Leading St Paul Street Gallery at AUT in Auckland appears under threat with an AUT recommendation to replace four roles with a part-time secondment from the academic staff, and a part-time assistant role.
Providing a welcome powerful end to the year, Toi Tū Toi Ora opened at Auckland Art Gallery, the largest survey of contemporary Māori art ever undertaken. With an impressive Ralph Hotere survey in Otepoti Dunedin, and seeing exciting new work from Terri Te Tau at Aratoi Masterton, Kauri Hawkins at Paul Nache in Tairāwhiti and Chevron Hassett at Enjoy in Wellington - all too fresh to make Toi Tū Toi Ora - this augurs well for toi Māori in 2021, with increased political willpower in government.
Among the recipients of the Te Waka Toi Awards announced also this month was another art legend: Robyn Kahukiwa, awarded a Te Tohu Aroha mō Te Arikinui Dame Te Atairangikaahu Exemplary/Supreme Award.
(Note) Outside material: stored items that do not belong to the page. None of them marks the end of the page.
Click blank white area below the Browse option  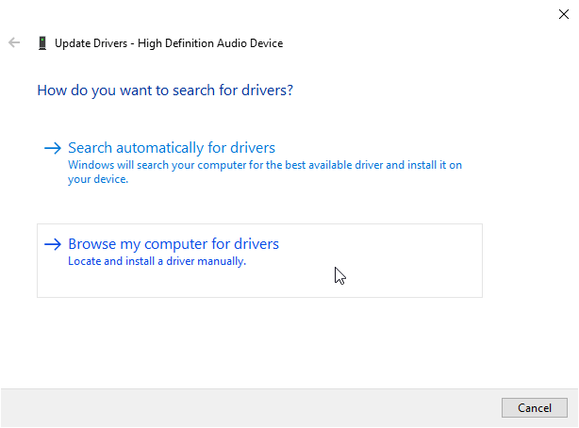pyautogui.click(x=283, y=339)
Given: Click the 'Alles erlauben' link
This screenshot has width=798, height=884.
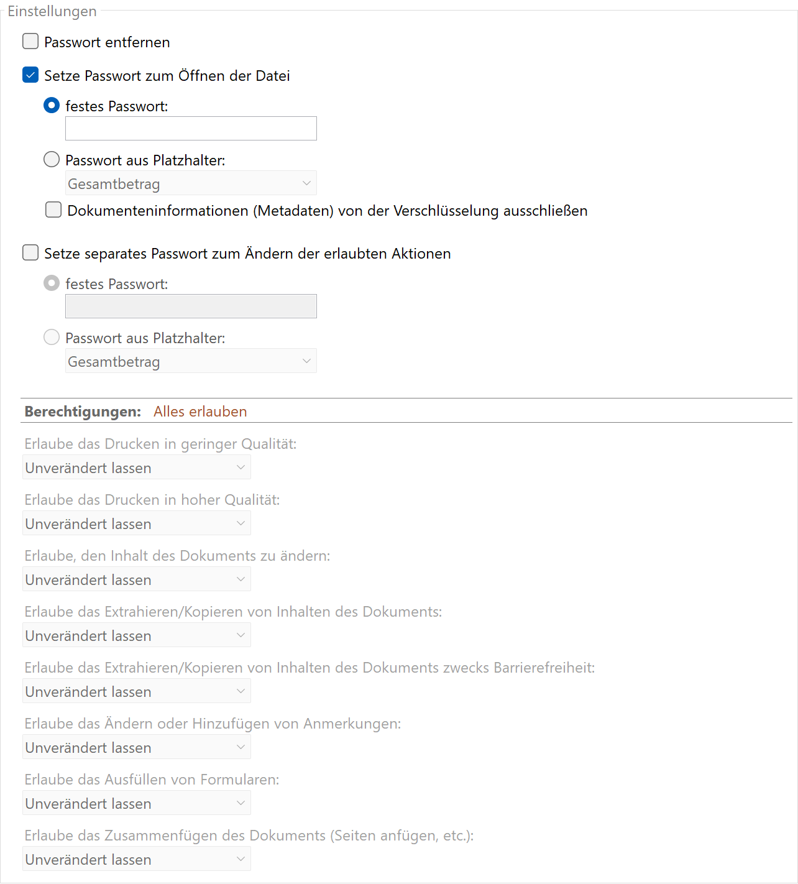Looking at the screenshot, I should 200,412.
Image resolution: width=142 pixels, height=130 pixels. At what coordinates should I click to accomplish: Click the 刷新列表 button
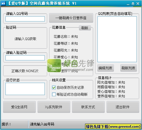tap(128, 68)
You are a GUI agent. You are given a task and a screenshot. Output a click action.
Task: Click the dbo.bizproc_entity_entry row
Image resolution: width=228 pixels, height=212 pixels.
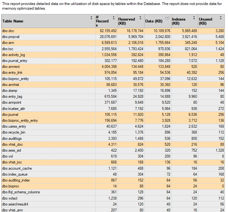[113, 120]
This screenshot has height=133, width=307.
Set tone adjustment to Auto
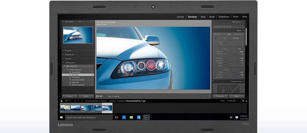tap(239, 49)
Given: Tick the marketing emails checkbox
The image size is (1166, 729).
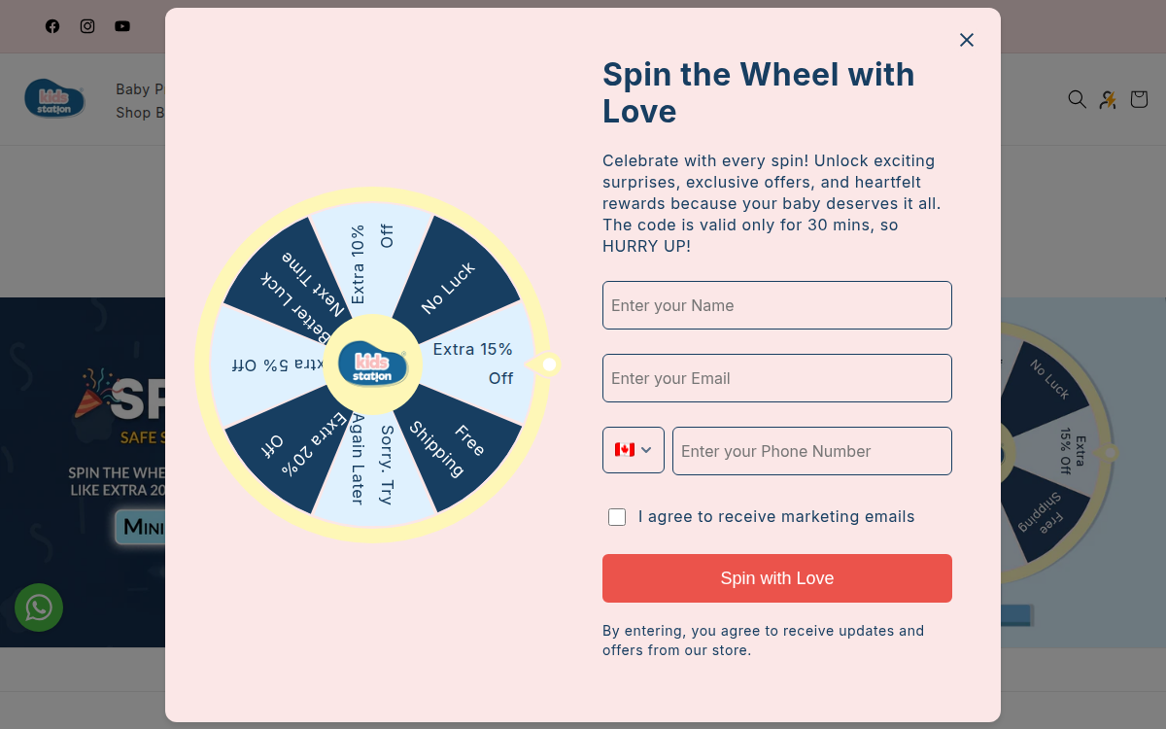Looking at the screenshot, I should 617,517.
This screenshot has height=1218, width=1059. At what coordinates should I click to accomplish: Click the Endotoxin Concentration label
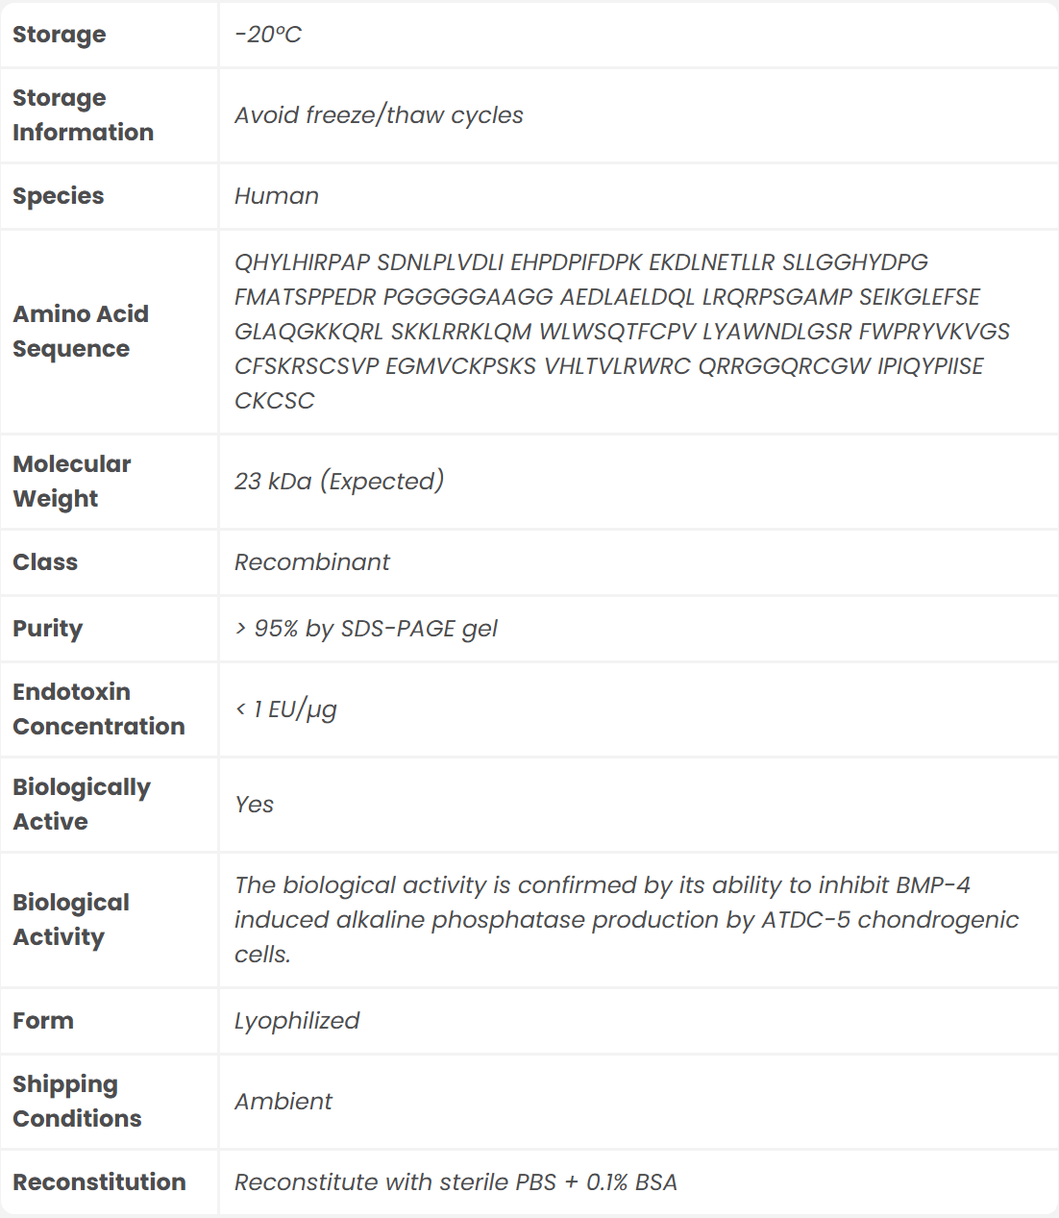pos(98,709)
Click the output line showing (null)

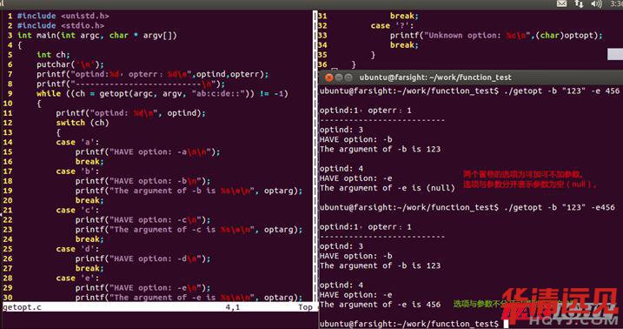click(387, 188)
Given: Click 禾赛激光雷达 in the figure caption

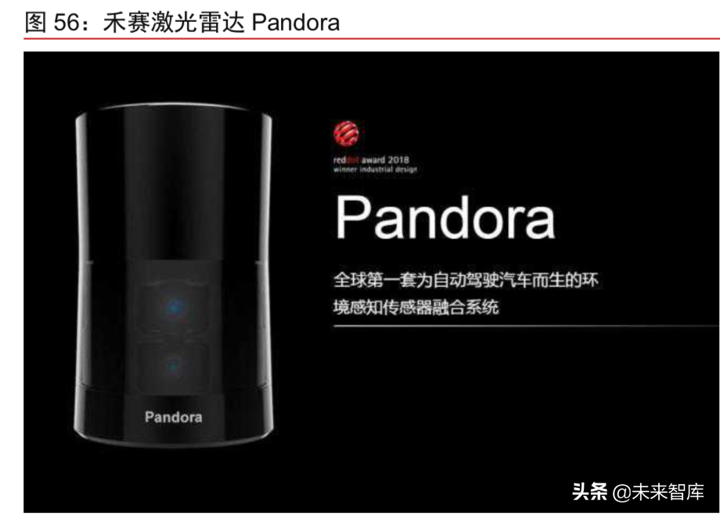Looking at the screenshot, I should pyautogui.click(x=174, y=23).
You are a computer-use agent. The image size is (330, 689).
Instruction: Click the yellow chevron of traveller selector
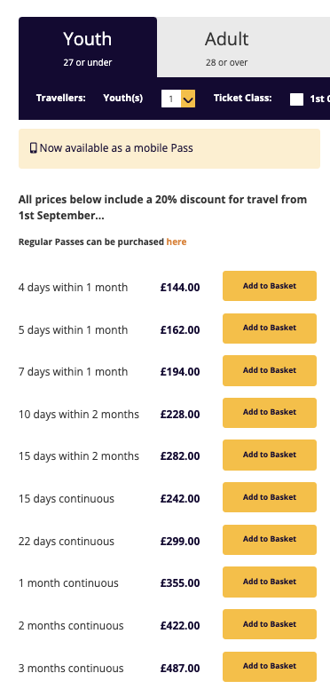(x=188, y=99)
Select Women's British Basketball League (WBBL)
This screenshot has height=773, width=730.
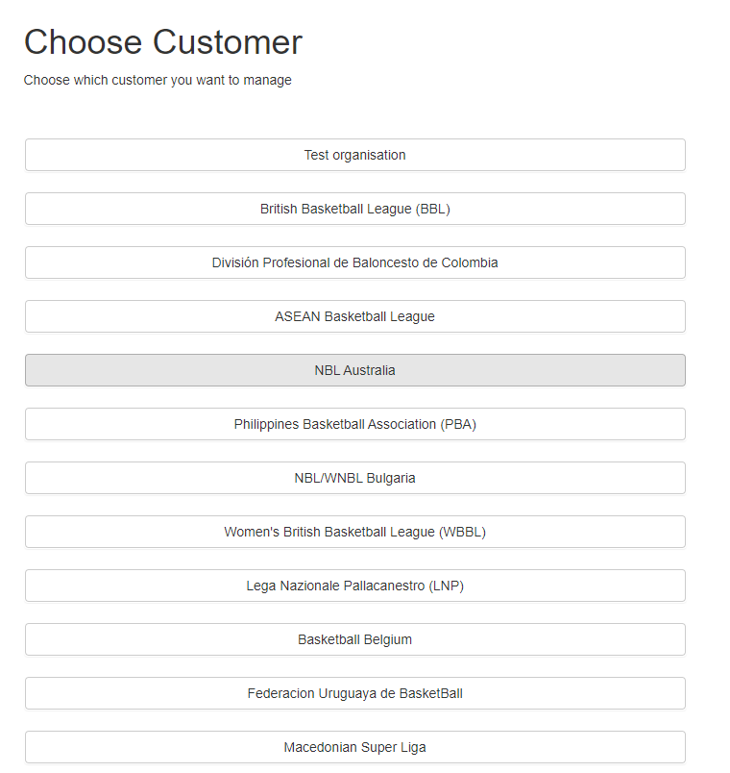tap(354, 532)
Performance artist Kalisolaite ‘Uhila was named the recipient of the prestigious biannual Harriet Friedlander residency. And while it would have been obvious to give Taika Waititi the award, it was also fitting given his lockdown energy that the New Zealand Herald made Thomas Sainsbury their Entertainer of the Year.
“The comedian, social media star, impressionist, satirist, television actor, movie actor and author, perfectly captured the zeitgeist to take over the local entertainment world this year in a typically polite and unassuming fashion.”